Tuesday, September 27, 2011

I love London

View of London from plane, taken in June 2011

Going to London in 3 hours time for a day trip. Will be meeting up with my sister and cousin there. I love London, as a TOURIST. I don't know what I love so much about it, honestly. Food? Shopping? Galleries? Museums? Well, I think I just enjoy the feeling of being in London, walking around and exploring new places. Something I really love doing is to walk along the South Bank.

I'm so glad that it's only a two-hour train ride from Manchester to London, and train tickets aren't THAT expensive. 

Mind you, I still love Manchester, as a student. Life is so convenient here, and it has almost EVERYTHING. But if I get to choose between London and Manchester to work in the future, I think I will choose London any time. If... I wish... not so possible...

The 'I love MCR' campaign currently going on in Manchester

Thursday, September 22, 2011

Packing

Something I'm not good at


In the midst of packing. I hate packing, not only because I am not good at it, but it involves too much decision making - what to bring and what not to bring. How I wish I can send EVERYTHING over, or more ideally, have a Dokodemo Doa -


Mum, I'm going to uni now! I'll be back for dinner!

Tomorrow

My loyal travel mate, wherever I go

Tomorrow I will be travelling up north, then west and up north again, back to the place where I call my 'current second home'. My feeling isn't as heavy as it used to be the past 2 years, as I know very clearly in my mind that after this year, I will be coming back home with pride, and I shall treasure my very last year of being a student in my life (unless I decide to get a Permanent Head Damage).

Sunday, April 24, 2011

OMG

Oh my God!!

What happened??!!

I didn't know what made me click on the app on facebook 'Messages from God'. I had never really bothered about it. I was just feeling really down and depressed over some thoughts.. unnecessary thoughts.

So... I got this:
You've been worrying too much about the future lately. So tonight, go ahead, put your faith in God, and just have a peaceful evening and a restful sleep.

I was so shocked!! How could this happen? That's exactly what has been thinking about! The FUTURE!! And God is speaking to me! This.. is... amazing... even though I have always known that God is amazing, but I was still very shocked!

Anyway, it's Easter today! Rejoice! And thank you Jesus!

Monday, April 11, 2011

Phew....

I think I have insomnia. After days of sleeping for only 4 hours or even less a day, I think I now have insomnia. It's 5 am, and I'm not even tired. Now I'm no longer stressed about my design project, and I have nothing much to worry about, but why can't I fall asleep?

Oh well. Like I said, design project is seriously a health hazard. Ironically, I did the health and safety hazards part for my part 3 report. For one whole week, I had been sleeping for at most 4 hours a day, and they weren't good quality sleeps. Sometimes I dreamt about having to hand in my report literally in the next hour and I'd only done 50% of it, and I would wake up immediately and start working.
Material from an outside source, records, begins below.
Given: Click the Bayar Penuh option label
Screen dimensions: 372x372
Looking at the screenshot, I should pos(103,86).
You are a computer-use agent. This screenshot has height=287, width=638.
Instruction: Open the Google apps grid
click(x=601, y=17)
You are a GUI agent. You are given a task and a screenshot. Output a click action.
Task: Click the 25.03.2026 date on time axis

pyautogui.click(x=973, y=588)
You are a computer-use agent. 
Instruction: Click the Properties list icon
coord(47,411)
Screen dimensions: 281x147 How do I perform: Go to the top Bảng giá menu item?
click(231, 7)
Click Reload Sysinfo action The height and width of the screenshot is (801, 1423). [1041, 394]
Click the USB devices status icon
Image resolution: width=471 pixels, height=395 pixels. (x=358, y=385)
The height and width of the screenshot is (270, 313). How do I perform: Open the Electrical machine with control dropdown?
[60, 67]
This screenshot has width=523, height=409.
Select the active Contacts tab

And of course, there were all-nighters as well. I had been sleeping in the morning at 11, and waking up in the afternoon.

So, that's part of it. Secondly, everyday I sat in front of my laptop for at least 10 hours. That's nearly half a day! My back hurt so much, and there was once when I couldn't even bend my fingers after having been typing for so long. Yes, literally couldn't bend my fingers. Of course, I believe my eye sight has deteriorated for having been looking at the screen for so long for so many days.

Thirdly, I had lost my appetite. I had at most 2 meals a day. That's partly because I went to sleep in the morning, and missed my breakfast. I was too knackered every time, and so I decided to sleep right away, and I would rather have more rest than to spend time to have my breakfast. Every second I had was so precious. On the day of submission, I literally didn't eat anything. All I had was 1 bottle of red bull energy shot which kept me awake and alert for the entire day. I still don't have the appetite till now.

Oh Red Bull, my lifesaver. It really helps!





Anyway, I'm not going to continue writing about it anymore. It's just going to be a post about my complaints anyway. The conclusion is, I was very stressed!


What's more important now is that IT IS EASTER BREAK!!!!!!!! So be happy!